● **INFORMATION SHOWN**
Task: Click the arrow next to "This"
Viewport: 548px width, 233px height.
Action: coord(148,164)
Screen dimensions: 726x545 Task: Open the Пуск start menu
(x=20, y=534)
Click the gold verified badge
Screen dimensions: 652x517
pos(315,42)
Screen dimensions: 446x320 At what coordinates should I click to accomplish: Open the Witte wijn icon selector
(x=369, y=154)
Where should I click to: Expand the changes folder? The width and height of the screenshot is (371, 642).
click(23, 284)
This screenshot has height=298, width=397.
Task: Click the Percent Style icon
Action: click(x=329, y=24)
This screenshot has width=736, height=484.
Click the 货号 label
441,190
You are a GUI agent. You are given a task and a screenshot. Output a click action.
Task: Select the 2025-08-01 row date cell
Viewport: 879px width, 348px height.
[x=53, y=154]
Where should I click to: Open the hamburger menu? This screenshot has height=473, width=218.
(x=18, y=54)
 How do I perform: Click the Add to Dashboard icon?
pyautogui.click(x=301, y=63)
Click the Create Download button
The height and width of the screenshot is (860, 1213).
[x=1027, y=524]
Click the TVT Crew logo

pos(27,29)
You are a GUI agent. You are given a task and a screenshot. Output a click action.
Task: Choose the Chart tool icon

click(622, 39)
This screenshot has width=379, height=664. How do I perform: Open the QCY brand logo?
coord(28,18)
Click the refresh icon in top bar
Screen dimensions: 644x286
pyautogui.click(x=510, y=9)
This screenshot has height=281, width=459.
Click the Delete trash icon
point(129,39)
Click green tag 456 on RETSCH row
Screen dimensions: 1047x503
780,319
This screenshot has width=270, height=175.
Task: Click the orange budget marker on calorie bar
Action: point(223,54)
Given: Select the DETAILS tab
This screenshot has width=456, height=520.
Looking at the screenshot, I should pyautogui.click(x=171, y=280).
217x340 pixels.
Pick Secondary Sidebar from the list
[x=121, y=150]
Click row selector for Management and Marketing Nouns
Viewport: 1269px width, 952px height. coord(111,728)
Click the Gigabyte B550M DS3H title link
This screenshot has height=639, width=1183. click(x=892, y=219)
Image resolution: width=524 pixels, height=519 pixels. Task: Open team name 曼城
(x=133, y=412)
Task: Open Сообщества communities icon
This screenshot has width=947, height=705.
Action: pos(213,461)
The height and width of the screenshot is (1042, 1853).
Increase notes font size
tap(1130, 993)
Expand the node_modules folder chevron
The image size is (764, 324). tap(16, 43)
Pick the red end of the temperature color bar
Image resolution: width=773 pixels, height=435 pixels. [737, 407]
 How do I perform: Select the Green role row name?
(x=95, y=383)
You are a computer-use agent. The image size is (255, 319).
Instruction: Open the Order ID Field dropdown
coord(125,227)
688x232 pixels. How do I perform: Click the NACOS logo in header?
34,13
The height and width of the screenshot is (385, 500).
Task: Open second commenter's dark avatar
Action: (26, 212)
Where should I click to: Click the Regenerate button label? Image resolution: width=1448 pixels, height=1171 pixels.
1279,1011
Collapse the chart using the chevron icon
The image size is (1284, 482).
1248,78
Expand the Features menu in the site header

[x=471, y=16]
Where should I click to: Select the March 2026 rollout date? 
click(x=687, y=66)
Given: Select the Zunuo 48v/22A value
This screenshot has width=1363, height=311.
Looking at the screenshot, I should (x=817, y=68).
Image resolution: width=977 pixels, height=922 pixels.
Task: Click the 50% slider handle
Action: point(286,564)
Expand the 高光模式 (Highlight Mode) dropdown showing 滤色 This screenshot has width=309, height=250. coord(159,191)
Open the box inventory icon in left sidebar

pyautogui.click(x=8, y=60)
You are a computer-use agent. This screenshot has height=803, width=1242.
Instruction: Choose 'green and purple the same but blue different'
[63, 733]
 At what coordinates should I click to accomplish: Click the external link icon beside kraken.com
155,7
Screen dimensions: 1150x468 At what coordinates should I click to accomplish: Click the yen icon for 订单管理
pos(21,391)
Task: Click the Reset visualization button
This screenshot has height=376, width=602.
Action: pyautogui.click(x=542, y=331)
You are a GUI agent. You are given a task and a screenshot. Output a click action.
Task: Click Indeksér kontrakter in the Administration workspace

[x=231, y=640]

● **EXERCISE DETAILS**
Please restate every line of the records exactly.

● **SOLUTION TO THE EXERCISE**
Task: Click the arrow next to "This"
Viewport: 548px width, 233px height.
Action: coord(148,164)
Screen dimensions: 726x545 Task: Open the Пуск start menu
(x=20, y=534)
Click the gold verified badge
Screen dimensions: 652x517
pos(315,42)
Screen dimensions: 446x320 At what coordinates should I click to accomplish: Open the Witte wijn icon selector
(x=369, y=154)
Where should I click to: Expand the changes folder? The width and height of the screenshot is (371, 642).
click(23, 284)
This screenshot has height=298, width=397.
Task: Click the Percent Style icon
Action: click(x=329, y=24)
This screenshot has width=736, height=484.
Click the 货号 label
441,190
You are a GUI agent. You are given a task and a screenshot. Output a click action.
Task: Select the 2025-08-01 row date cell
Viewport: 879px width, 348px height.
[x=53, y=154]
Where should I click to: Open the hamburger menu? This screenshot has height=473, width=218.
(x=18, y=54)
 How do I perform: Click the Add to Dashboard icon?
pyautogui.click(x=301, y=63)
Click the Create Download button
The height and width of the screenshot is (860, 1213).
[x=1027, y=524]
Click the TVT Crew logo

pos(27,29)
You are a GUI agent. You are given a task and a screenshot. Output a click action.
Task: Choose the Chart tool icon

click(622, 39)
This screenshot has width=379, height=664. How do I perform: Open the QCY brand logo?
coord(28,18)
Click the refresh icon in top bar
Screen dimensions: 644x286
pyautogui.click(x=510, y=9)
This screenshot has height=281, width=459.
Click the Delete trash icon
point(129,39)
Click green tag 456 on RETSCH row
Screen dimensions: 1047x503
780,319
This screenshot has width=270, height=175.
Task: Click the orange budget marker on calorie bar
Action: point(223,54)
Given: Select the DETAILS tab
This screenshot has width=456, height=520.
Looking at the screenshot, I should pyautogui.click(x=171, y=280).
217x340 pixels.
Pick Secondary Sidebar from the list
[x=121, y=150]
Click row selector for Management and Marketing Nouns
Viewport: 1269px width, 952px height. coord(111,728)
Click the Gigabyte B550M DS3H title link
This screenshot has height=639, width=1183. click(x=892, y=219)
Image resolution: width=524 pixels, height=519 pixels. Task: Open team name 曼城
(x=133, y=412)
Task: Open Сообщества communities icon
This screenshot has width=947, height=705.
Action: pos(213,461)
The height and width of the screenshot is (1042, 1853).
Increase notes font size
tap(1130, 993)
Expand the node_modules folder chevron
The image size is (764, 324). tap(16, 43)
Pick the red end of the temperature color bar
Image resolution: width=773 pixels, height=435 pixels. [737, 407]
 How do I perform: Select the Green role row name?
(x=95, y=383)
You are a computer-use agent. The image size is (255, 319).
Instruction: Open the Order ID Field dropdown
coord(125,227)
688x232 pixels. How do I perform: Click the NACOS logo in header?
34,13
The height and width of the screenshot is (385, 500).
Task: Open second commenter's dark avatar
Action: (26, 212)
Where should I click to: Click the Regenerate button label? Image resolution: width=1448 pixels, height=1171 pixels.
1279,1011
Collapse the chart using the chevron icon
The image size is (1284, 482).
1248,78
Expand the Features menu in the site header

[x=471, y=16]
Where should I click to: Select the March 2026 rollout date? 
click(x=687, y=66)
Given: Select the Zunuo 48v/22A value
This screenshot has width=1363, height=311.
Looking at the screenshot, I should (x=817, y=68).
Image resolution: width=977 pixels, height=922 pixels.
Task: Click the 50% slider handle
Action: point(286,564)
Expand the 高光模式 (Highlight Mode) dropdown showing 滤色 This screenshot has width=309, height=250. coord(159,191)
Open the box inventory icon in left sidebar

pyautogui.click(x=8, y=60)
You are a computer-use agent. This screenshot has height=803, width=1242.
Instruction: Choose 'green and purple the same but blue different'
[63, 733]
 At what coordinates should I click to accomplish: Click the external link icon beside kraken.com
155,7
Screen dimensions: 1150x468 At what coordinates should I click to accomplish: Click the yen icon for 订单管理
pos(21,391)
Task: Click the Reset visualization button
This screenshot has height=376, width=602.
Action: pyautogui.click(x=542, y=331)
You are a GUI agent. You are given a task and a screenshot. Output a click action.
Task: Click Indeksér kontrakter in the Administration workspace

[x=231, y=640]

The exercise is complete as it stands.